Dataset records
BEGIN

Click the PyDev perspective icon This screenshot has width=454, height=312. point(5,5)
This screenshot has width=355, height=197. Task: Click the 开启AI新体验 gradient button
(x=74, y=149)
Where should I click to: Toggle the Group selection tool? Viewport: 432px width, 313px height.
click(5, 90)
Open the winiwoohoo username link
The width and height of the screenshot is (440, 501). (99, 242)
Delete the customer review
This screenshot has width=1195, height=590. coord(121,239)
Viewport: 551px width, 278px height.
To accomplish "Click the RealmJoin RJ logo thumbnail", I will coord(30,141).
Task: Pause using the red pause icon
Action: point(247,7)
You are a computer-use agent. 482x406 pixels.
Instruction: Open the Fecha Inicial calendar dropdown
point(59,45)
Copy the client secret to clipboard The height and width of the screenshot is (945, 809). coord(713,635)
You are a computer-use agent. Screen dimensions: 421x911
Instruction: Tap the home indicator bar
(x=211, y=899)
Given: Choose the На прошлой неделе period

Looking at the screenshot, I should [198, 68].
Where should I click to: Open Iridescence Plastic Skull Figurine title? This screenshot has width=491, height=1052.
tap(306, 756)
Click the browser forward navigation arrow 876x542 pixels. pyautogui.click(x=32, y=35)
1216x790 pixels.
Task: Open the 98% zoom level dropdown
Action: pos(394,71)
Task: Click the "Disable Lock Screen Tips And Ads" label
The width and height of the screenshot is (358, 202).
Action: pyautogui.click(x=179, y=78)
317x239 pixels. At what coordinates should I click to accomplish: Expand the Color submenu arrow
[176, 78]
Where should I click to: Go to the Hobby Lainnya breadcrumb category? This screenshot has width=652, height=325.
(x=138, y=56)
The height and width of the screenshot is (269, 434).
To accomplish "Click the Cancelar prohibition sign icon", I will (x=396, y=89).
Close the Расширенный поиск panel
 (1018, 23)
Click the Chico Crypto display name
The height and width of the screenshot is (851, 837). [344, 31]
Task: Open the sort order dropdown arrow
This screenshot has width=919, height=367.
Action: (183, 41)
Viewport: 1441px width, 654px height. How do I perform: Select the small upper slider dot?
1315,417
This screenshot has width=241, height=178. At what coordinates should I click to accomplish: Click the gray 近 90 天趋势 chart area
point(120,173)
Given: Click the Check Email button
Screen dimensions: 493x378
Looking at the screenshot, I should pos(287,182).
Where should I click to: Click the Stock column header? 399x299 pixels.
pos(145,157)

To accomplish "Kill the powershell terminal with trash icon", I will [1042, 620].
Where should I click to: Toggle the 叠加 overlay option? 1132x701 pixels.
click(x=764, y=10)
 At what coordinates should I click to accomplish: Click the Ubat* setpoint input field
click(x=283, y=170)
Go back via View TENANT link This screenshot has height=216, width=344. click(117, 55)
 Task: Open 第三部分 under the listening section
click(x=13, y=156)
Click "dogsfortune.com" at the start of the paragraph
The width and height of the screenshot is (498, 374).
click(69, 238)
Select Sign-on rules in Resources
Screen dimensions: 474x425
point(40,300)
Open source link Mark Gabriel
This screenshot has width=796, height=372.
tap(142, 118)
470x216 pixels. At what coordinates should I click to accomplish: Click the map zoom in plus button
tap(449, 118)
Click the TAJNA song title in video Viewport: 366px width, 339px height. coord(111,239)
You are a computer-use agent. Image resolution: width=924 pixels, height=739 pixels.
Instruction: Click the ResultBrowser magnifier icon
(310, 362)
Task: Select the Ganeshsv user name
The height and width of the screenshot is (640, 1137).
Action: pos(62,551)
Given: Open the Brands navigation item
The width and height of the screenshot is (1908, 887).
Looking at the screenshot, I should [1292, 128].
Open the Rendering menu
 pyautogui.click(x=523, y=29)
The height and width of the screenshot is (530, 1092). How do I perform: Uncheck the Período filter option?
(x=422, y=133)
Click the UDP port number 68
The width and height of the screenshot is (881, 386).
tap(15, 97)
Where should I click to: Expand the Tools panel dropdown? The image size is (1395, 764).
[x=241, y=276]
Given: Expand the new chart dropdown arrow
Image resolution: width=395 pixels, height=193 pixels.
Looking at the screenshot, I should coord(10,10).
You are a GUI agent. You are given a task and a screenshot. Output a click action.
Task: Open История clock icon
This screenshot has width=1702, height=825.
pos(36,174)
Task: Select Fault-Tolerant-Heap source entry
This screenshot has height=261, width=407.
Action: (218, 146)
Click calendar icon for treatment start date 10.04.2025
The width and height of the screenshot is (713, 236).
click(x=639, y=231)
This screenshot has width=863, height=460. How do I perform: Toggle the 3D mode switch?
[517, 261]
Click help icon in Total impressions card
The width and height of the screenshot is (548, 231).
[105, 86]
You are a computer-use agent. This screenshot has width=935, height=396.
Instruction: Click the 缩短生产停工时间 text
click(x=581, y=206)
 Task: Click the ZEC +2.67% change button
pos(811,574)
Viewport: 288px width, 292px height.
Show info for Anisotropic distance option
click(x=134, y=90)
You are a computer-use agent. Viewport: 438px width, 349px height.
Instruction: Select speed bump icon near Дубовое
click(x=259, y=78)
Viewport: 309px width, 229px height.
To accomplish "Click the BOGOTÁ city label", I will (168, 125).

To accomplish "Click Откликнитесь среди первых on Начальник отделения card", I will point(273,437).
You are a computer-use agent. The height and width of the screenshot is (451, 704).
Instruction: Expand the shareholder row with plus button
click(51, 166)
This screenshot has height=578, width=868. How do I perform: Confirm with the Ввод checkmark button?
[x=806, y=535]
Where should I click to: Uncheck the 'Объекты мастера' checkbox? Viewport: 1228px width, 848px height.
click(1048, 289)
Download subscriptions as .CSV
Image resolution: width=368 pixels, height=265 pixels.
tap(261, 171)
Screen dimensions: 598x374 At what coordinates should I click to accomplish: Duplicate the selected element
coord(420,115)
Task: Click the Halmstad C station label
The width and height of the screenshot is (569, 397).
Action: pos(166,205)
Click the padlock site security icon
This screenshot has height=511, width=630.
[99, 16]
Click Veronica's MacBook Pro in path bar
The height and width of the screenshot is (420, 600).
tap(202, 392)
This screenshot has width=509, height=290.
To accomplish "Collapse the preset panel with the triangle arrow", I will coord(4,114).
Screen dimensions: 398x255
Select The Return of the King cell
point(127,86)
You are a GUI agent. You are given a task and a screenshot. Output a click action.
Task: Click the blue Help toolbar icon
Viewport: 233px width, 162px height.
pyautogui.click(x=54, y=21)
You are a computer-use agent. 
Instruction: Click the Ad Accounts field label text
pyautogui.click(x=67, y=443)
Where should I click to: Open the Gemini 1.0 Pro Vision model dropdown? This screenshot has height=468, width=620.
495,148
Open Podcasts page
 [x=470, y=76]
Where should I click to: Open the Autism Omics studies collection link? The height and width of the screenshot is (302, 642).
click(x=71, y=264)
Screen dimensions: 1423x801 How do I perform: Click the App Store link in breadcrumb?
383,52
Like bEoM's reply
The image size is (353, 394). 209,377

END

EXERCISE PROMPT:
Return the entries above exactly, each one complete.

SOLUTION FOR THIS PROBLEM:
Click the PyDev perspective icon This screenshot has width=454, height=312. point(5,5)
This screenshot has width=355, height=197. Task: Click the 开启AI新体验 gradient button
(x=74, y=149)
Where should I click to: Toggle the Group selection tool? Viewport: 432px width, 313px height.
click(5, 90)
Open the winiwoohoo username link
The width and height of the screenshot is (440, 501). (99, 242)
Delete the customer review
This screenshot has width=1195, height=590. coord(121,239)
Viewport: 551px width, 278px height.
To accomplish "Click the RealmJoin RJ logo thumbnail", I will coord(30,141).
Task: Pause using the red pause icon
Action: point(247,7)
You are a computer-use agent. 482x406 pixels.
Instruction: Open the Fecha Inicial calendar dropdown
point(59,45)
Copy the client secret to clipboard The height and width of the screenshot is (945, 809). coord(713,635)
You are a computer-use agent. Screen dimensions: 421x911
Instruction: Tap the home indicator bar
(x=211, y=899)
Given: Choose the На прошлой неделе period

Looking at the screenshot, I should [198, 68].
Where should I click to: Open Iridescence Plastic Skull Figurine title? This screenshot has width=491, height=1052.
tap(306, 756)
Click the browser forward navigation arrow 876x542 pixels. pyautogui.click(x=32, y=35)
1216x790 pixels.
Task: Open the 98% zoom level dropdown
Action: pos(394,71)
Task: Click the "Disable Lock Screen Tips And Ads" label
The width and height of the screenshot is (358, 202).
Action: pyautogui.click(x=179, y=78)
317x239 pixels. At what coordinates should I click to accomplish: Expand the Color submenu arrow
[176, 78]
Where should I click to: Go to the Hobby Lainnya breadcrumb category? This screenshot has width=652, height=325.
(x=138, y=56)
The height and width of the screenshot is (269, 434).
To accomplish "Click the Cancelar prohibition sign icon", I will (x=396, y=89).
Close the Расширенный поиск panel
 (1018, 23)
Click the Chico Crypto display name
The height and width of the screenshot is (851, 837). [344, 31]
Task: Open the sort order dropdown arrow
This screenshot has width=919, height=367.
Action: (183, 41)
Viewport: 1441px width, 654px height. How do I perform: Select the small upper slider dot?
1315,417
This screenshot has width=241, height=178. At what coordinates should I click to accomplish: Click the gray 近 90 天趋势 chart area
point(120,173)
Given: Click the Check Email button
Screen dimensions: 493x378
Looking at the screenshot, I should pos(287,182).
Where should I click to: Click the Stock column header? 399x299 pixels.
pos(145,157)

To accomplish "Kill the powershell terminal with trash icon", I will [1042, 620].
Where should I click to: Toggle the 叠加 overlay option? 1132x701 pixels.
click(x=764, y=10)
 At what coordinates should I click to accomplish: Click the Ubat* setpoint input field
click(x=283, y=170)
Go back via View TENANT link This screenshot has height=216, width=344. click(117, 55)
 Task: Open 第三部分 under the listening section
click(x=13, y=156)
Click "dogsfortune.com" at the start of the paragraph
The width and height of the screenshot is (498, 374).
click(69, 238)
Select Sign-on rules in Resources
Screen dimensions: 474x425
point(40,300)
Open source link Mark Gabriel
This screenshot has width=796, height=372.
tap(142, 118)
470x216 pixels. At what coordinates should I click to accomplish: Click the map zoom in plus button
tap(449, 118)
Click the TAJNA song title in video Viewport: 366px width, 339px height. coord(111,239)
You are a computer-use agent. Image resolution: width=924 pixels, height=739 pixels.
Instruction: Click the ResultBrowser magnifier icon
(310, 362)
Task: Select the Ganeshsv user name
The height and width of the screenshot is (640, 1137).
Action: pos(62,551)
Given: Open the Brands navigation item
The width and height of the screenshot is (1908, 887).
Looking at the screenshot, I should [1292, 128].
Open the Rendering menu
 pyautogui.click(x=523, y=29)
The height and width of the screenshot is (530, 1092). How do I perform: Uncheck the Período filter option?
(x=422, y=133)
Click the UDP port number 68
The width and height of the screenshot is (881, 386).
tap(15, 97)
Where should I click to: Expand the Tools panel dropdown? The image size is (1395, 764).
[x=241, y=276]
Given: Expand the new chart dropdown arrow
Image resolution: width=395 pixels, height=193 pixels.
Looking at the screenshot, I should coord(10,10).
You are a GUI agent. You are given a task and a screenshot. Output a click action.
Task: Open История clock icon
This screenshot has width=1702, height=825.
pos(36,174)
Task: Select Fault-Tolerant-Heap source entry
This screenshot has height=261, width=407.
Action: (218, 146)
Click calendar icon for treatment start date 10.04.2025
The width and height of the screenshot is (713, 236).
click(x=639, y=231)
This screenshot has width=863, height=460. How do I perform: Toggle the 3D mode switch?
[517, 261]
Click help icon in Total impressions card
The width and height of the screenshot is (548, 231).
[105, 86]
You are a computer-use agent. This screenshot has width=935, height=396.
Instruction: Click the 缩短生产停工时间 text
click(x=581, y=206)
 Task: Click the ZEC +2.67% change button
pos(811,574)
Viewport: 288px width, 292px height.
Show info for Anisotropic distance option
click(x=134, y=90)
You are a computer-use agent. Viewport: 438px width, 349px height.
Instruction: Select speed bump icon near Дубовое
click(x=259, y=78)
Viewport: 309px width, 229px height.
To accomplish "Click the BOGOTÁ city label", I will (168, 125).

To accomplish "Click Откликнитесь среди первых on Начальник отделения card", I will point(273,437).
You are a computer-use agent. The height and width of the screenshot is (451, 704).
Instruction: Expand the shareholder row with plus button
click(51, 166)
This screenshot has height=578, width=868. How do I perform: Confirm with the Ввод checkmark button?
[x=806, y=535]
Where should I click to: Uncheck the 'Объекты мастера' checkbox? Viewport: 1228px width, 848px height.
click(1048, 289)
Download subscriptions as .CSV
Image resolution: width=368 pixels, height=265 pixels.
tap(261, 171)
Screen dimensions: 598x374 At what coordinates should I click to accomplish: Duplicate the selected element
coord(420,115)
Task: Click the Halmstad C station label
The width and height of the screenshot is (569, 397).
Action: pos(166,205)
Click the padlock site security icon
This screenshot has height=511, width=630.
[99, 16]
Click Veronica's MacBook Pro in path bar
The height and width of the screenshot is (420, 600).
tap(202, 392)
This screenshot has width=509, height=290.
To accomplish "Collapse the preset panel with the triangle arrow", I will coord(4,114).
Screen dimensions: 398x255
Select The Return of the King cell
point(127,86)
You are a GUI agent. You are given a task and a screenshot. Output a click action.
Task: Click the blue Help toolbar icon
Viewport: 233px width, 162px height.
pyautogui.click(x=54, y=21)
You are a computer-use agent. 
Instruction: Click the Ad Accounts field label text
pyautogui.click(x=67, y=443)
Where should I click to: Open the Gemini 1.0 Pro Vision model dropdown? This screenshot has height=468, width=620.
495,148
Open Podcasts page
 [x=470, y=76]
Where should I click to: Open the Autism Omics studies collection link? The height and width of the screenshot is (302, 642).
click(x=71, y=264)
Screen dimensions: 1423x801 How do I perform: Click the App Store link in breadcrumb?
383,52
Like bEoM's reply
The image size is (353, 394). 209,377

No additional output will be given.